Omdat het garen door zijn textuur volumineus is, is het niet nodig om het rondom te versieren.
Bactus met een ruitpatroon
Baktus wordt in dit ontwerp gecombineerd met luchtige, delicate afbeeldingen. U kunt hem in het vroege voorjaar en de late herfst dragen, omdat de sjaal warm genoeg is en zijn warmteregulerende eigenschappen behoudt bij temperaturen boven de 0 °C.

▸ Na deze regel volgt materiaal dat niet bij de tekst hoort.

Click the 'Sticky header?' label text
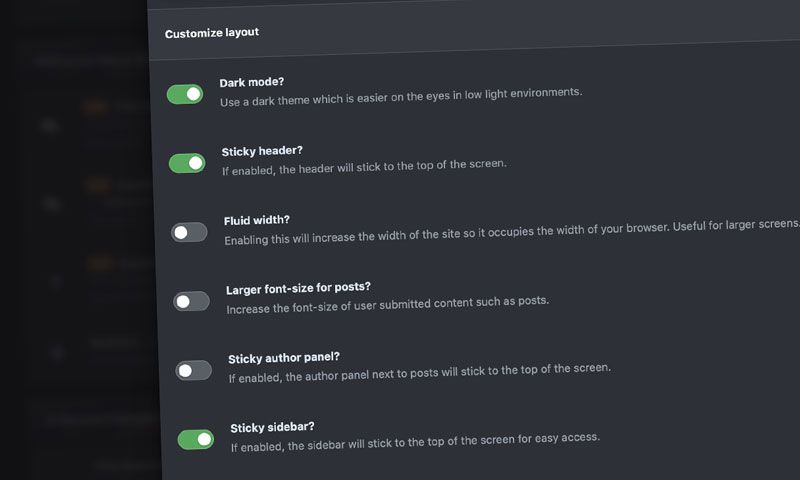This screenshot has width=800, height=480. point(262,151)
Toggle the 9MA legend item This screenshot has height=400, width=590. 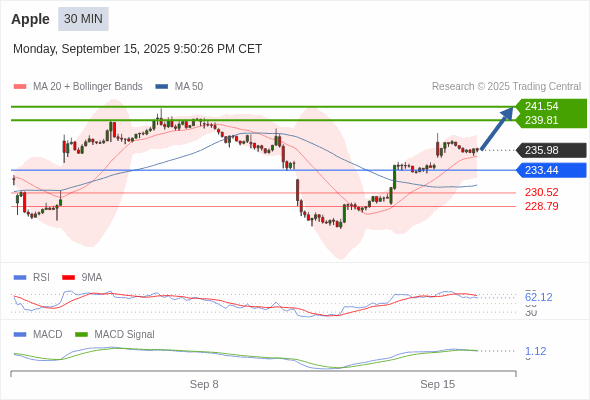click(x=82, y=277)
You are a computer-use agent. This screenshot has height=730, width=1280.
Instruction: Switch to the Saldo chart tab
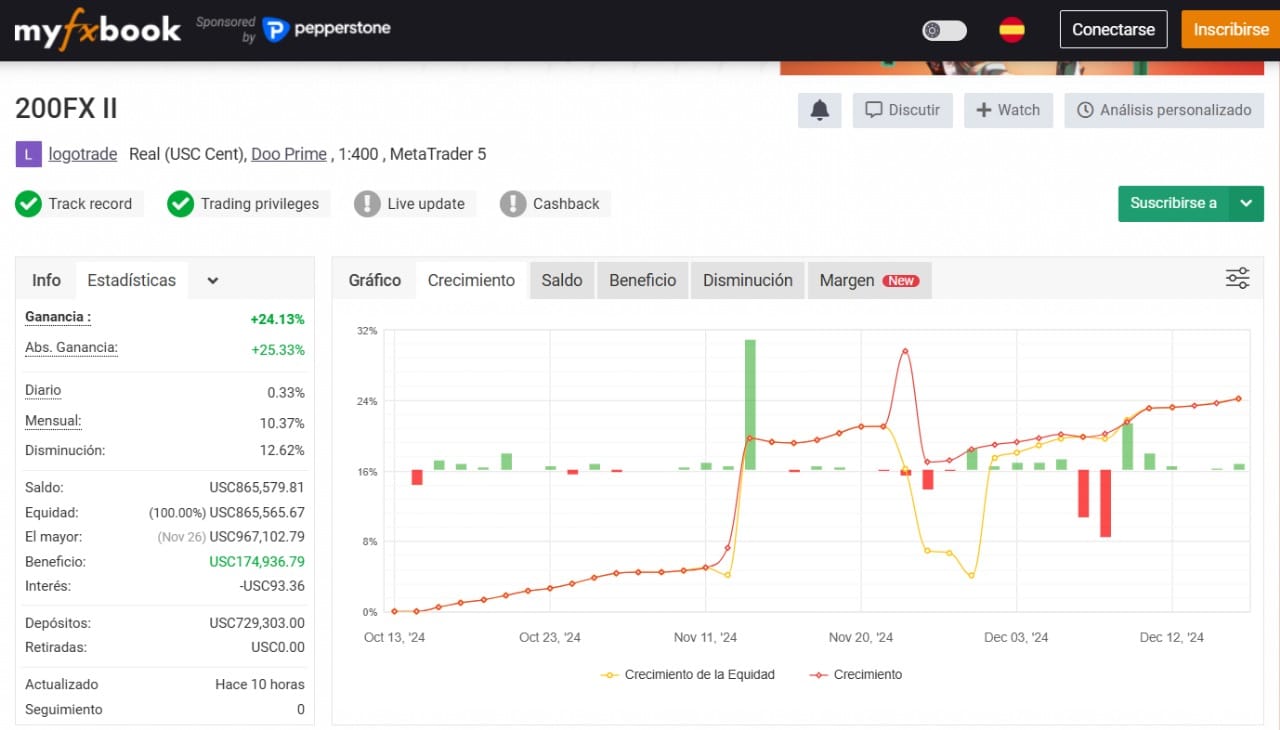coord(562,281)
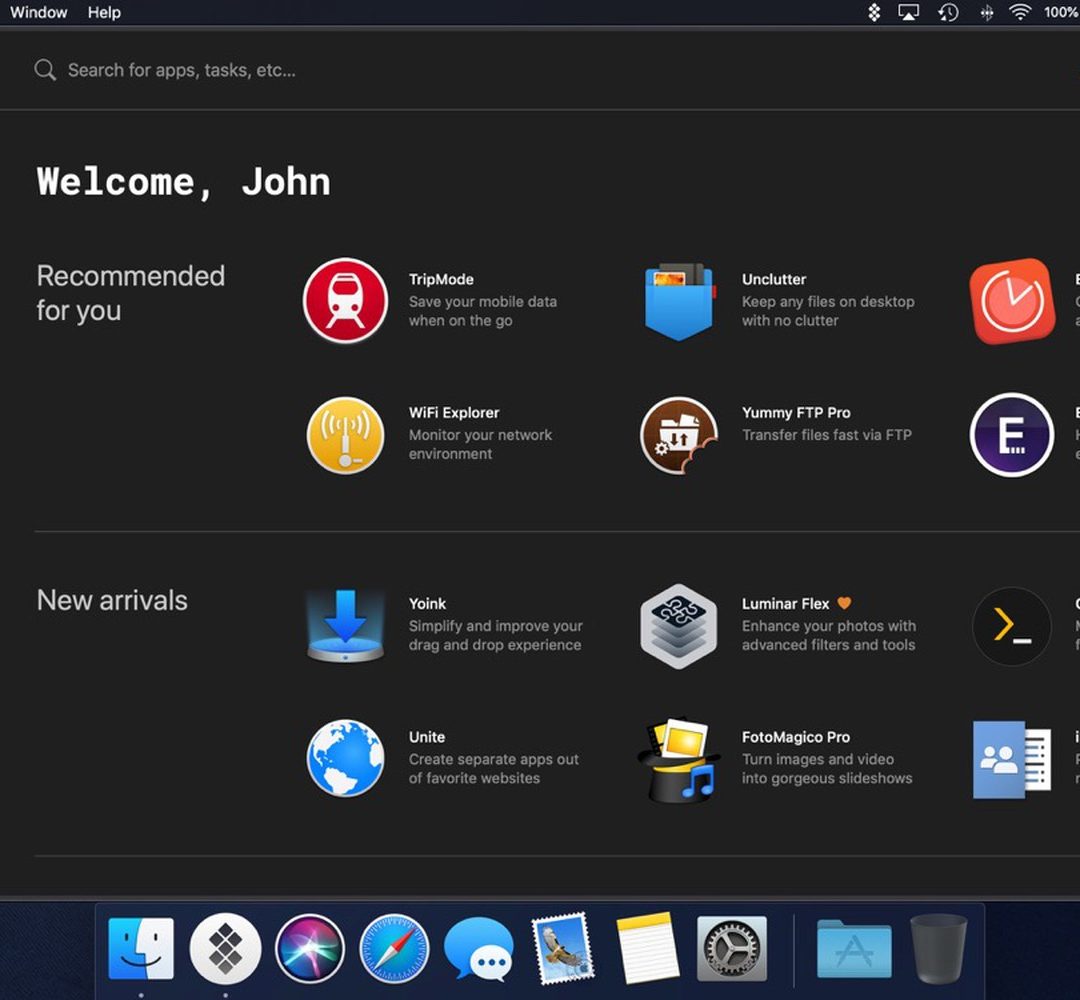Open Setapp from the Dock
Image resolution: width=1080 pixels, height=1000 pixels.
click(225, 948)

Materialen, gereedschappen en schema voor het werk
In het werk wordt gebruik gemaakt van:
- 6 strengen Phil Light-garen, bestaande uit 50% acryl, 30% polyamide en 20% wol (300 x 50 g per streng);
- Naalden nr. 5.
- Haak nr. 5.
Baktus wordt gebreid met een 2-draads garen. Voor een subtiele roze kleur gebruik je lila en crèmekleurig garen. Neem in dit geval 3 strengen van elke kleur. De volgens dit patroon gebreide sjaal is rechthoekig. De breidichtheid bedraagt 17 steken per 22 naalden, wat overeenkomt met een vierkant met zijdes van 10 cm.
Symbolen in het breipatroon ontcijferen:
![]() | LP op de voorste rijen, IP op de achterste rijen |
![]() | Garen om |
![]() | Gezichtsstretch |
![]() | 2 LP's samen |
![]() | Randlus |
Werkingsprocedure
Om een baktus van 1 x 1 m te breien, moet u de volgende instructies volgen:
- Zet 155 steken op met de rondbreinaald.
- Brei de eerste 2 naalden in tricotsteek.
- Brei vervolgens volgens het patroon: 1 KrP, herhaal het patroonrapport van 1 tot 34 A 4 keer, daarna het halve rapport (van 1 tot 17 A), 2 KrP.
- Brei volgens het patroon in de hoogte totdat er 3 hoge rapporten klaar zijn (217 naalden).
- Sluit de lussen zoals beschreven in de LP, verberg de draad.
- Haak de baktus rondom de omtrek met vasten.
Ter decoratie kunt u franje gebruiken rondom de omtrek van de sjaal. Gebruik liever geen pompons of kwastjes ter versiering, want dan lijkt de mooie omslagdoek op een kindersjaal.
Bij het werken met breinaalden is het belangrijk dat u de juiste draadspanning aanhoudt en deze tijdens het breiproces niet verandert. Als u de draadspanning te strak aandraait of juist te laag maakt, zal de baktus onevenredig worden en het patroon vervormen.